Extracted records

================

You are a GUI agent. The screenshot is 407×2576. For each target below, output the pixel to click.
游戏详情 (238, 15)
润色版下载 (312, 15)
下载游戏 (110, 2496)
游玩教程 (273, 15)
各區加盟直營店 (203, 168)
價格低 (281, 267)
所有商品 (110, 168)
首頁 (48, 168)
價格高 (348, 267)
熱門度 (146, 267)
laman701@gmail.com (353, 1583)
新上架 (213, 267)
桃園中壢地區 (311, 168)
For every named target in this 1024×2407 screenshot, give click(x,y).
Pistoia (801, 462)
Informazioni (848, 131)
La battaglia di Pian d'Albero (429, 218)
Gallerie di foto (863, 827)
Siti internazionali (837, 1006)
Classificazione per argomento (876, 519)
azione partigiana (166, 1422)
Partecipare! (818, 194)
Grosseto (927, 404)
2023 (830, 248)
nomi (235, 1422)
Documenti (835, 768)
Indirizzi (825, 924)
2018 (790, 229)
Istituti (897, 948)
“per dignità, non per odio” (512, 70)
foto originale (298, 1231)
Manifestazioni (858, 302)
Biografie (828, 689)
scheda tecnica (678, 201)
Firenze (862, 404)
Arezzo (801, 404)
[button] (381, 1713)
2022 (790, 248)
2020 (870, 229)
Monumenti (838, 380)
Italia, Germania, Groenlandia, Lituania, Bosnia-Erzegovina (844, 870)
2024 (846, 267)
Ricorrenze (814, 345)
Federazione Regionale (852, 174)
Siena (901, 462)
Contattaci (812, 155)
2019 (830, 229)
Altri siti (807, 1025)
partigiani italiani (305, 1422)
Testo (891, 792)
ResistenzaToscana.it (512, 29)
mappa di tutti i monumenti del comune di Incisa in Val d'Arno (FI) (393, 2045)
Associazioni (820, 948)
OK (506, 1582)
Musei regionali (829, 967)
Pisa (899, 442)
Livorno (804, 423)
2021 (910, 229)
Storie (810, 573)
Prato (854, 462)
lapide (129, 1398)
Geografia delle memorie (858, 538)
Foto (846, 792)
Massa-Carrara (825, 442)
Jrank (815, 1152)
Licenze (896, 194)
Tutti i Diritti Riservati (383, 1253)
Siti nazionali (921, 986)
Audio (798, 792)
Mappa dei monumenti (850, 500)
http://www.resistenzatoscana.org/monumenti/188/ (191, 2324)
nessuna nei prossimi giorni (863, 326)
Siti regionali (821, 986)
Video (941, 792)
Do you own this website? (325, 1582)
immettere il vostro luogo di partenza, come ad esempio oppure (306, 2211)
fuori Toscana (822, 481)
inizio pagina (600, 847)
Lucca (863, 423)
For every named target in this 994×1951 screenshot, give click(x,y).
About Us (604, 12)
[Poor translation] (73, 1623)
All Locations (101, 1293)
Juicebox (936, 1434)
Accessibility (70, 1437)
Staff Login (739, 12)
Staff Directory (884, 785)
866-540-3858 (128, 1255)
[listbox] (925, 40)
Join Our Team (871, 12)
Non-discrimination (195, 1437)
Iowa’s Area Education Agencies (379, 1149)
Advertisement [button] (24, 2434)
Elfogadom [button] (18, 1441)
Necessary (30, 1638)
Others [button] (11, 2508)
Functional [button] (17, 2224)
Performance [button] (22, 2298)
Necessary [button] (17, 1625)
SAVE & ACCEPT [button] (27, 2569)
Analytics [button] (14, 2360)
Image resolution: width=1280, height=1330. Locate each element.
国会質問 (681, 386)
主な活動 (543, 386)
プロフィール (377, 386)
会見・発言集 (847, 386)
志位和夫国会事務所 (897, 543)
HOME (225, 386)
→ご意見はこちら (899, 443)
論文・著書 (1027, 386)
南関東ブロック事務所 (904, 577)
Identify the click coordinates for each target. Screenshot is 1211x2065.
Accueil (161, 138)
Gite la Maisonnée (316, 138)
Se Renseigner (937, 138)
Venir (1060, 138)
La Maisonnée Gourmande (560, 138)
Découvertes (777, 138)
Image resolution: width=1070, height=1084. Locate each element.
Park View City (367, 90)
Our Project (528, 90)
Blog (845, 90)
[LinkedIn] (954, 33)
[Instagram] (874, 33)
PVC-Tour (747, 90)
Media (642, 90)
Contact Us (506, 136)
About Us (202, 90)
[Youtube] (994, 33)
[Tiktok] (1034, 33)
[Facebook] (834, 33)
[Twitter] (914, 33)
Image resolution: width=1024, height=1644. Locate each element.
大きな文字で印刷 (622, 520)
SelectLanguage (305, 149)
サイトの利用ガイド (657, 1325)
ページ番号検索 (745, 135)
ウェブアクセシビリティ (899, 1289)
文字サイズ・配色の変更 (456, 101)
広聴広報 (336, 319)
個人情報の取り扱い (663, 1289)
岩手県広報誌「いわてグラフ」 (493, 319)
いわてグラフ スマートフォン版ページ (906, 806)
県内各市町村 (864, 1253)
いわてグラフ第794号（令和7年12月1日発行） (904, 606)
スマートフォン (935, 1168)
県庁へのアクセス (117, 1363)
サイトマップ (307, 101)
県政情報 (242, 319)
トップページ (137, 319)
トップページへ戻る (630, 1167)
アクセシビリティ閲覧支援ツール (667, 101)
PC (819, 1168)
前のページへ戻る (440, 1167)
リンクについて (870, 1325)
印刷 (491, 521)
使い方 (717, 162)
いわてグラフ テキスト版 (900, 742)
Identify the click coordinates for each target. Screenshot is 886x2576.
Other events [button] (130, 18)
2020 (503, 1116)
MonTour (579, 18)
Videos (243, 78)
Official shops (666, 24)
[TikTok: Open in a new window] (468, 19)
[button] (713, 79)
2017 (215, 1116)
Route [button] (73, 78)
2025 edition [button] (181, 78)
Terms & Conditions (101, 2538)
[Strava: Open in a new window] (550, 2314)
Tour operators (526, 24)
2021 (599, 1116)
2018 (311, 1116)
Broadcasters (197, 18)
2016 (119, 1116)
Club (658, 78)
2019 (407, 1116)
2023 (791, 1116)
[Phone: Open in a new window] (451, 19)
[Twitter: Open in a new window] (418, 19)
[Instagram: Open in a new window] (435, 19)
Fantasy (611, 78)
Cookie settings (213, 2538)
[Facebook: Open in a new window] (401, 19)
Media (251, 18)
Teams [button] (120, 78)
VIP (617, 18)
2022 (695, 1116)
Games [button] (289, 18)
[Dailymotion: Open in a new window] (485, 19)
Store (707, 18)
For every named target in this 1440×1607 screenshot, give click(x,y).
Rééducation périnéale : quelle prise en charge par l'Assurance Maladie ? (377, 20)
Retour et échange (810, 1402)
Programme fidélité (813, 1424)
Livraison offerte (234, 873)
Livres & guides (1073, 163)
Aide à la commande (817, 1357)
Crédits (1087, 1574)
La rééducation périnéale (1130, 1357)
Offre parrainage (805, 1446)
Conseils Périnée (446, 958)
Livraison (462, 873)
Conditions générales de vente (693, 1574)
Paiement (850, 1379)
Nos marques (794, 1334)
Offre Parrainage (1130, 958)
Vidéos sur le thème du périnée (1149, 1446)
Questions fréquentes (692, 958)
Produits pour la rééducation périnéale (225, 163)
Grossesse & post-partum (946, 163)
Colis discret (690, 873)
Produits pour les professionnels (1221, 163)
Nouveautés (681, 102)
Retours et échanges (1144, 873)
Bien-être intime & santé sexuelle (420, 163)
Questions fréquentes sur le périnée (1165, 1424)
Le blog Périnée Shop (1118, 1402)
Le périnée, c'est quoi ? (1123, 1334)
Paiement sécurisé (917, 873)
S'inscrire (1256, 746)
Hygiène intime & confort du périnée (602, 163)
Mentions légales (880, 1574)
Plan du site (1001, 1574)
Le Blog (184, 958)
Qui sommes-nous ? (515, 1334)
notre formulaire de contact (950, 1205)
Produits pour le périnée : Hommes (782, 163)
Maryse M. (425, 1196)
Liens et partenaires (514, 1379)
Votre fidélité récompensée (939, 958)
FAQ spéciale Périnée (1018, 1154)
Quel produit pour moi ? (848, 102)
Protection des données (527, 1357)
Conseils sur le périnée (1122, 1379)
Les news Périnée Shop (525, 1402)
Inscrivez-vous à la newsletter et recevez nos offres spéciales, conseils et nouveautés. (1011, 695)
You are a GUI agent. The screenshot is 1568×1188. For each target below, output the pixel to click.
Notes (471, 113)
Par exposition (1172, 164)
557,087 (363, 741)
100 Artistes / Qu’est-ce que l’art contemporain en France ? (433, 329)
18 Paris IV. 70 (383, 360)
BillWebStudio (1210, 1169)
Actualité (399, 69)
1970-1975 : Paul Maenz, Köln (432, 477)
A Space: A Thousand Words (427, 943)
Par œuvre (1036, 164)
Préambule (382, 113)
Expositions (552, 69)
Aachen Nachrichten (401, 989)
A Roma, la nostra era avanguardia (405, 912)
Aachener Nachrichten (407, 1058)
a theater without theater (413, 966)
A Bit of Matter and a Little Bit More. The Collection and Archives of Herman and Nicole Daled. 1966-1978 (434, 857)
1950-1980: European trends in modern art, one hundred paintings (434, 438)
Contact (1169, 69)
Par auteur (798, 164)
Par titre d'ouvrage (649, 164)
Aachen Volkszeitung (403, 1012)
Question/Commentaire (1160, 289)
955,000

================

**Exercise task:** Convert the rows from the line containing "MonTour (579, 18)" through the line containing "Aide à la commande (817, 1357)" into a JSON list of strings, with one string per line and blank lines omitted.

**Task response:**
[
  "MonTour (579, 18)",
  "Videos (243, 78)",
  "Official shops (666, 24)",
  "[TikTok: Open in a new window] (468, 19)",
  "[button] (713, 79)",
  "2017 (215, 1116)",
  "Route [button] (73, 78)",
  "2025 edition [button] (181, 78)",
  "Terms & Conditions (101, 2538)",
  "[Strava: Open in a new window] (550, 2314)",
  "Tour operators (526, 24)",
  "2021 (599, 1116)",
  "2018 (311, 1116)",
  "Broadcasters (197, 18)",
  "2016 (119, 1116)",
  "Club (658, 78)",
  "2019 (407, 1116)",
  "2023 (791, 1116)",
  "[Phone: Open in a new window] (451, 19)",
  "[Twitter: Open in a new window] (418, 19)",
  "[Instagram: Open in a new window] (435, 19)",
  "Fantasy (611, 78)",
  "Cookie settings (213, 2538)",
  "[Facebook: Open in a new window] (401, 19)",
  "Media (251, 18)",
  "Teams [button] (120, 78)",
  "VIP (617, 18)",
  "2022 (695, 1116)",
  "Games [button] (289, 18)",
  "[Dailymotion: Open in a new window] (485, 19)",
  "Store (707, 18)",
  "For every named target in this 1440×1607 screenshot, give click(x,y).",
  "Rééducation périnéale : quelle prise en charge par l'Assurance Maladie ? (377, 20)",
  "Retour et échange (810, 1402)",
  "Programme fidélité (813, 1424)",
  "Livraison offerte (234, 873)",
  "Livres & guides (1073, 163)",
  "Aide à la commande (817, 1357)"
]